Grazie al bando Home Care Premium 2017, infatti, sono state selezionate, secondo una graduatoria Inps redatta in base alla fascia di reddito Isee e al grado di invalidità, 30.000 famiglie che saranno aiutate attraverso un contributo economico mensile a pagare l’assistenza famigliare per il parente non più autosufficiente.

“Delle famiglie selezionate – spiega Andrea Sirianni, segretario Cisl Emilia Centrale con delega alla famiglia – 1087 sono residenti in Emilia-Romagna, di cui 127 a Reggio Emilia. Le domande idonee per eventuali ripescaggi sono state più di 7000 in tutt’Italia di cui 286 nella nostra Regione e 33 a Reggio Emilia. Infatti, anche nel reggiano – precisa – c’è sempre più bisogno di assistenti badanti.
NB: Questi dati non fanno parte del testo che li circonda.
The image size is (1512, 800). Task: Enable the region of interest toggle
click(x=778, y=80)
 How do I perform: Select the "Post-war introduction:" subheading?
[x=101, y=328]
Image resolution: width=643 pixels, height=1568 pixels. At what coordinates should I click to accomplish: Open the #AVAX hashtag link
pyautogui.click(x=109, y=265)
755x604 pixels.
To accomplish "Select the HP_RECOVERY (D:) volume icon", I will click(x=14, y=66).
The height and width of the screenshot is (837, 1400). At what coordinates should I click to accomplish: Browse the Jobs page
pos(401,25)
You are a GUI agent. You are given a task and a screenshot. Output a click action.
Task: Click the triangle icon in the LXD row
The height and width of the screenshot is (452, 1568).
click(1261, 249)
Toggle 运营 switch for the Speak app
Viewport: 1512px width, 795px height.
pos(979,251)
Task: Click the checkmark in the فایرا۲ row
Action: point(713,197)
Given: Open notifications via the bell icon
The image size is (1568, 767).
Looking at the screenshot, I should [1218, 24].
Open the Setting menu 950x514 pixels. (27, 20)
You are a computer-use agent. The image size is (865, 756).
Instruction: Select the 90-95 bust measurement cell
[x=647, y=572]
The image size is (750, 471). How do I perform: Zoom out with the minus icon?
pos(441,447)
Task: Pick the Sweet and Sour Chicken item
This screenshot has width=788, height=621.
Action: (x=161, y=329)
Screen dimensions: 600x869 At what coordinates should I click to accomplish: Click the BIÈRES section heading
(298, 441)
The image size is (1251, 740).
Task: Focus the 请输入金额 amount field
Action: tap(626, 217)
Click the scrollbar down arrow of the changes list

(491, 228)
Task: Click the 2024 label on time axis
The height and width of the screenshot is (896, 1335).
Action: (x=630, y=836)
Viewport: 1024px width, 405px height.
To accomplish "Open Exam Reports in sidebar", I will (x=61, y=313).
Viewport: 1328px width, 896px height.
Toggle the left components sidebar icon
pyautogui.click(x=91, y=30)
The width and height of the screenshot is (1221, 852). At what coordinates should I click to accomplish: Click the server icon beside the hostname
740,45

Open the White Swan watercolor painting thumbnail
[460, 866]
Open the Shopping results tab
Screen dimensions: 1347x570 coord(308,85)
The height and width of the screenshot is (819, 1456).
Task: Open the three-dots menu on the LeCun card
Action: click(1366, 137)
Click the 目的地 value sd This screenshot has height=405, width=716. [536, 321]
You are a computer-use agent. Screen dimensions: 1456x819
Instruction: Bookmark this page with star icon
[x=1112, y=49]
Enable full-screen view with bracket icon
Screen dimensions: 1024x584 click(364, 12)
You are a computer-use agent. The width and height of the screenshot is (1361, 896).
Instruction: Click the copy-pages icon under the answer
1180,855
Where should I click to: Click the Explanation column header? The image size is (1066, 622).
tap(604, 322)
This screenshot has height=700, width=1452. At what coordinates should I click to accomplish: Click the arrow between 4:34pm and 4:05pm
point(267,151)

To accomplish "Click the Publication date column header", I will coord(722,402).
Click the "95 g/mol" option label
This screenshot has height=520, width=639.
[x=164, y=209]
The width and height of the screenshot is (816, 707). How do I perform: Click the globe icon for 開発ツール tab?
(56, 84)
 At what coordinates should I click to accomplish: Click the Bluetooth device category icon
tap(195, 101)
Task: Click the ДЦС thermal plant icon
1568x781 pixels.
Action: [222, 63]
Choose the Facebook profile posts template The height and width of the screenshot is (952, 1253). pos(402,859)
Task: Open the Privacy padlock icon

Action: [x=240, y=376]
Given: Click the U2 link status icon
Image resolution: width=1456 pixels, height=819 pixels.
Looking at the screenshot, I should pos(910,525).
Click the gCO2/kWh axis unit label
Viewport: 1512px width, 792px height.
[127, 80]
La popolazione, continua ad invecchiare ed è sempre più necessario realizzare un sistema di welfare che risponda a questa necessità”.

“E sono purtroppo molte – aggiunge Adelmo Lasagni, segretario generale Fnp Emilia Centrale – anche le famiglie di pensionati ex dipendenti pubblici che hanno assunto alle proprie dipendenze badanti per guardare ai loro cari. Grazie a questo contributo decine di pensionati potranno ricevere un’assistenza che prima, per motivi economici derivati dalla riscossione della sola pensione, non potevano permettersi”.

“Ma è importante ricordare – afferma Barbara Cellato, coordinatrice regionale del servizio Caf Colf e Badanti – che per ricevere il contributo, le famiglie devono, entro il 15 giugno, aprire una pratica d’assunzione domestica e collegarla con il sevizio Home Care. Solo così otterranno il codice identificativo necessario per ottenere l’aiuto. Un’ulteriore condizione per ricevere l’aiuto economico è che il rapporto di lavoro sia regolare e della durata di almeno 18 mesi a partire 1 luglio 2017. In ogni momento, inoltre, è possibile la cessazione del contratto e l’assunzione di un nuovo assistente famigliare almeno fino al 31 dicembre 2018”.

Il servizio Colf e Badanti fornisce attraverso i suoi servizi, che vanno dalla stipula del contratto, al calcolo dei contributi previdenziali, ferie, Tfr, e malattia, un aiuto nella gestione e nella regolamentazione del rapporto di lavoro garantendo i diritti riconosciuti dal Contratto collettivo nazionale del lavoro domestico.

“Per non perdere il contributo e ottenere così l’assistenza dovuta – conclude Cellato –  è perciò importante che le famiglie non sbaglino procedura e compiano la domanda nel modo corretto”.